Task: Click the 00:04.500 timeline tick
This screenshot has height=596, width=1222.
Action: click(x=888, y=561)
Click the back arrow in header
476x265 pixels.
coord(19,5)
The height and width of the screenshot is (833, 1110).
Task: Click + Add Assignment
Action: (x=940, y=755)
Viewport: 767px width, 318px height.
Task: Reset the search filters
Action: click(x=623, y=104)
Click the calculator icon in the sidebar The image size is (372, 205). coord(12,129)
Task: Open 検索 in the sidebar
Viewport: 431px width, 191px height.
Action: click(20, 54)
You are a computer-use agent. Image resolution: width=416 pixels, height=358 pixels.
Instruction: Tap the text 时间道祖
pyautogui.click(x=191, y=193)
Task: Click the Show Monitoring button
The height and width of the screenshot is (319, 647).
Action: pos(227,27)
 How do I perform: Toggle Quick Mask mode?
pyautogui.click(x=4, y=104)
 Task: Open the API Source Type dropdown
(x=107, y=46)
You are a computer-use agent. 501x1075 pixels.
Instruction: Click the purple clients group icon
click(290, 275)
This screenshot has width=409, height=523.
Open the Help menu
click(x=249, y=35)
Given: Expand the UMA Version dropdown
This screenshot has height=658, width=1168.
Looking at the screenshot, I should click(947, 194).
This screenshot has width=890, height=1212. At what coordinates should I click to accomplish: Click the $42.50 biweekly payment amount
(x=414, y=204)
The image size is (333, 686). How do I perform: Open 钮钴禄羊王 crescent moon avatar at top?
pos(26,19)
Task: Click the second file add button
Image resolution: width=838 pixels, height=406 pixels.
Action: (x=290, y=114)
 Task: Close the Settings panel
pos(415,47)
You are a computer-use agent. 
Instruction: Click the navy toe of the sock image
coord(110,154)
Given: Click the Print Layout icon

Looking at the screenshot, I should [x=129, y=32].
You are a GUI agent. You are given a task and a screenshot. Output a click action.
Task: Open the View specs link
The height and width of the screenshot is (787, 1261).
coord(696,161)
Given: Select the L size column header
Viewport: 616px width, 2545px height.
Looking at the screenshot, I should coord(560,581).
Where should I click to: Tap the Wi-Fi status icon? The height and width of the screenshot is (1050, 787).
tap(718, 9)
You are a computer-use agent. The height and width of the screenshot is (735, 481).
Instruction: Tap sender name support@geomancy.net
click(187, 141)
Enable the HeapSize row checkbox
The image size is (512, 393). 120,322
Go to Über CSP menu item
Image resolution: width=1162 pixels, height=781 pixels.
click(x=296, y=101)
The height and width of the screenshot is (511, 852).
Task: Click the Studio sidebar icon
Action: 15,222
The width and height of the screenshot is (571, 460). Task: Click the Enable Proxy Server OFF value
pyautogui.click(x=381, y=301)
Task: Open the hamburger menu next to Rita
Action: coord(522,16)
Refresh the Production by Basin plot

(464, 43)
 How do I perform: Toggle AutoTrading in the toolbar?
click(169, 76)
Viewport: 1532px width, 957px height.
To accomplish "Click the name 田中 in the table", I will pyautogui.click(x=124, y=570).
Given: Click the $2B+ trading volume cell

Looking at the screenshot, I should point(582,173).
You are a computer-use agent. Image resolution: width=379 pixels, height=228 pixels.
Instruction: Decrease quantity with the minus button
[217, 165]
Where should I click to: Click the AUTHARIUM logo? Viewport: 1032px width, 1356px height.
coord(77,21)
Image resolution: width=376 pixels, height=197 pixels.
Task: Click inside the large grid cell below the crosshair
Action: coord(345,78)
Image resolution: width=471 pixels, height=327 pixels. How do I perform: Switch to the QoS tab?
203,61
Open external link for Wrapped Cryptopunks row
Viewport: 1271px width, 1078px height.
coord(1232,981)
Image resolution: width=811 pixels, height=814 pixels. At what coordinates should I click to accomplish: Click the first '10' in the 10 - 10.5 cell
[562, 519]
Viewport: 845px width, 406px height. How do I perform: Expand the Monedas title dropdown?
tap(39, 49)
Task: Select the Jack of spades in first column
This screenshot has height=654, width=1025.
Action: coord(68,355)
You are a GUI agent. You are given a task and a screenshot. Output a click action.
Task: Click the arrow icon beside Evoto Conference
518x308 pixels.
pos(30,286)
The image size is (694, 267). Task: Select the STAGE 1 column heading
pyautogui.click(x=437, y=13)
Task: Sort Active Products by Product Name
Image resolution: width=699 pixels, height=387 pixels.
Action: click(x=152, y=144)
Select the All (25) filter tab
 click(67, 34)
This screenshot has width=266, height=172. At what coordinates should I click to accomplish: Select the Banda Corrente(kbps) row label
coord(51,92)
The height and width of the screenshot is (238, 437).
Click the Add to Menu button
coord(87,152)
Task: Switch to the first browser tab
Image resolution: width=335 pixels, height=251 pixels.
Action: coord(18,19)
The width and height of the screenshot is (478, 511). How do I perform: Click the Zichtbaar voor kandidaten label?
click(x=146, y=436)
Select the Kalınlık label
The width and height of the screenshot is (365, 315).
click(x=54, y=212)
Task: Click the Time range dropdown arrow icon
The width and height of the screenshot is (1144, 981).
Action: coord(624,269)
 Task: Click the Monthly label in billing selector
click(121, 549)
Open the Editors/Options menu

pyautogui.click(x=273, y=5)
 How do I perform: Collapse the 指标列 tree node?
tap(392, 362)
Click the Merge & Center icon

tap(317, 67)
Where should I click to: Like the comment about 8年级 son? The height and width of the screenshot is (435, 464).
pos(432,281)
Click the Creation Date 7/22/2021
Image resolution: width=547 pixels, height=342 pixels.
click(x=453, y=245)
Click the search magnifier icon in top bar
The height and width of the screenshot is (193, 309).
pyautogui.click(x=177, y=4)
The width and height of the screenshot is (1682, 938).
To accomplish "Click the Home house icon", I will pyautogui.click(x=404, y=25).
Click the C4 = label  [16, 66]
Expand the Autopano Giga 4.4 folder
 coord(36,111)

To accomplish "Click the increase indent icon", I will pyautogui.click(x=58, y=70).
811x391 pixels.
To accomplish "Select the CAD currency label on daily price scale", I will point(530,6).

------------

■ **Problem statement**: Write the data out again, verbatim.

■ **Answer to this problem**:
Task: Click the 00:04.500 timeline tick
This screenshot has height=596, width=1222.
Action: click(x=888, y=561)
Click the back arrow in header
476x265 pixels.
coord(19,5)
The height and width of the screenshot is (833, 1110).
Task: Click + Add Assignment
Action: (x=940, y=755)
Viewport: 767px width, 318px height.
Task: Reset the search filters
Action: click(x=623, y=104)
Click the calculator icon in the sidebar The image size is (372, 205). coord(12,129)
Task: Open 検索 in the sidebar
Viewport: 431px width, 191px height.
Action: click(20, 54)
You are a computer-use agent. Image resolution: width=416 pixels, height=358 pixels.
Instruction: Tap the text 时间道祖
pyautogui.click(x=191, y=193)
Task: Click the Show Monitoring button
The height and width of the screenshot is (319, 647).
Action: pos(227,27)
 How do I perform: Toggle Quick Mask mode?
pyautogui.click(x=4, y=104)
 Task: Open the API Source Type dropdown
(x=107, y=46)
You are a computer-use agent. 501x1075 pixels.
Instruction: Click the purple clients group icon
click(290, 275)
This screenshot has width=409, height=523.
Open the Help menu
click(x=249, y=35)
Given: Expand the UMA Version dropdown
This screenshot has height=658, width=1168.
Looking at the screenshot, I should click(947, 194).
This screenshot has width=890, height=1212. At what coordinates should I click to accomplish: Click the $42.50 biweekly payment amount
(x=414, y=204)
The image size is (333, 686). How do I perform: Open 钮钴禄羊王 crescent moon avatar at top?
pos(26,19)
Task: Click the second file add button
Image resolution: width=838 pixels, height=406 pixels.
Action: (x=290, y=114)
 Task: Close the Settings panel
pos(415,47)
You are a computer-use agent. 
Instruction: Click the navy toe of the sock image
coord(110,154)
Given: Click the Print Layout icon

Looking at the screenshot, I should [x=129, y=32].
You are a GUI agent. You are given a task and a screenshot. Output a click action.
Task: Open the View specs link
The height and width of the screenshot is (787, 1261).
coord(696,161)
Given: Select the L size column header
Viewport: 616px width, 2545px height.
Looking at the screenshot, I should coord(560,581).
Where should I click to: Tap the Wi-Fi status icon? The height and width of the screenshot is (1050, 787).
tap(718, 9)
You are a computer-use agent. The height and width of the screenshot is (735, 481).
Instruction: Tap sender name support@geomancy.net
click(187, 141)
Enable the HeapSize row checkbox
The image size is (512, 393). 120,322
Go to Über CSP menu item
Image resolution: width=1162 pixels, height=781 pixels.
click(x=296, y=101)
The height and width of the screenshot is (511, 852).
Task: Click the Studio sidebar icon
Action: 15,222
The width and height of the screenshot is (571, 460). Task: Click the Enable Proxy Server OFF value
pyautogui.click(x=381, y=301)
Task: Open the hamburger menu next to Rita
Action: coord(522,16)
Refresh the Production by Basin plot

(464, 43)
 How do I perform: Toggle AutoTrading in the toolbar?
click(169, 76)
Viewport: 1532px width, 957px height.
To accomplish "Click the name 田中 in the table", I will pyautogui.click(x=124, y=570).
Given: Click the $2B+ trading volume cell

Looking at the screenshot, I should point(582,173).
You are a computer-use agent. Image resolution: width=379 pixels, height=228 pixels.
Instruction: Decrease quantity with the minus button
[217, 165]
Where should I click to: Click the AUTHARIUM logo? Viewport: 1032px width, 1356px height.
coord(77,21)
Image resolution: width=376 pixels, height=197 pixels.
Task: Click inside the large grid cell below the crosshair
Action: coord(345,78)
Image resolution: width=471 pixels, height=327 pixels. How do I perform: Switch to the QoS tab?
203,61
Open external link for Wrapped Cryptopunks row
Viewport: 1271px width, 1078px height.
coord(1232,981)
Image resolution: width=811 pixels, height=814 pixels. At what coordinates should I click to accomplish: Click the first '10' in the 10 - 10.5 cell
[562, 519]
Viewport: 845px width, 406px height. How do I perform: Expand the Monedas title dropdown?
tap(39, 49)
Task: Select the Jack of spades in first column
This screenshot has height=654, width=1025.
Action: coord(68,355)
You are a GUI agent. You are given a task and a screenshot. Output a click action.
Task: Click the arrow icon beside Evoto Conference
518x308 pixels.
pos(30,286)
The image size is (694, 267). Task: Select the STAGE 1 column heading
pyautogui.click(x=437, y=13)
Task: Sort Active Products by Product Name
Image resolution: width=699 pixels, height=387 pixels.
Action: click(x=152, y=144)
Select the All (25) filter tab
 click(67, 34)
This screenshot has width=266, height=172. At what coordinates should I click to accomplish: Select the Banda Corrente(kbps) row label
coord(51,92)
The height and width of the screenshot is (238, 437).
Click the Add to Menu button
coord(87,152)
Task: Switch to the first browser tab
Image resolution: width=335 pixels, height=251 pixels.
Action: coord(18,19)
The width and height of the screenshot is (478, 511). How do I perform: Click the Zichtbaar voor kandidaten label?
click(x=146, y=436)
Select the Kalınlık label
The width and height of the screenshot is (365, 315).
click(x=54, y=212)
Task: Click the Time range dropdown arrow icon
The width and height of the screenshot is (1144, 981).
Action: coord(624,269)
 Task: Click the Monthly label in billing selector
click(121, 549)
Open the Editors/Options menu

pyautogui.click(x=273, y=5)
 How do I perform: Collapse the 指标列 tree node?
tap(392, 362)
Click the Merge & Center icon

tap(317, 67)
Where should I click to: Like the comment about 8年级 son? The height and width of the screenshot is (435, 464).
pos(432,281)
Click the Creation Date 7/22/2021
Image resolution: width=547 pixels, height=342 pixels.
click(x=453, y=245)
Click the search magnifier icon in top bar
The height and width of the screenshot is (193, 309).
pyautogui.click(x=177, y=4)
The width and height of the screenshot is (1682, 938).
To accomplish "Click the Home house icon", I will pyautogui.click(x=404, y=25).
Click the C4 = label  [16, 66]
Expand the Autopano Giga 4.4 folder
 coord(36,111)

To accomplish "Click the increase indent icon", I will pyautogui.click(x=58, y=70).
811x391 pixels.
To accomplish "Select the CAD currency label on daily price scale", I will point(530,6).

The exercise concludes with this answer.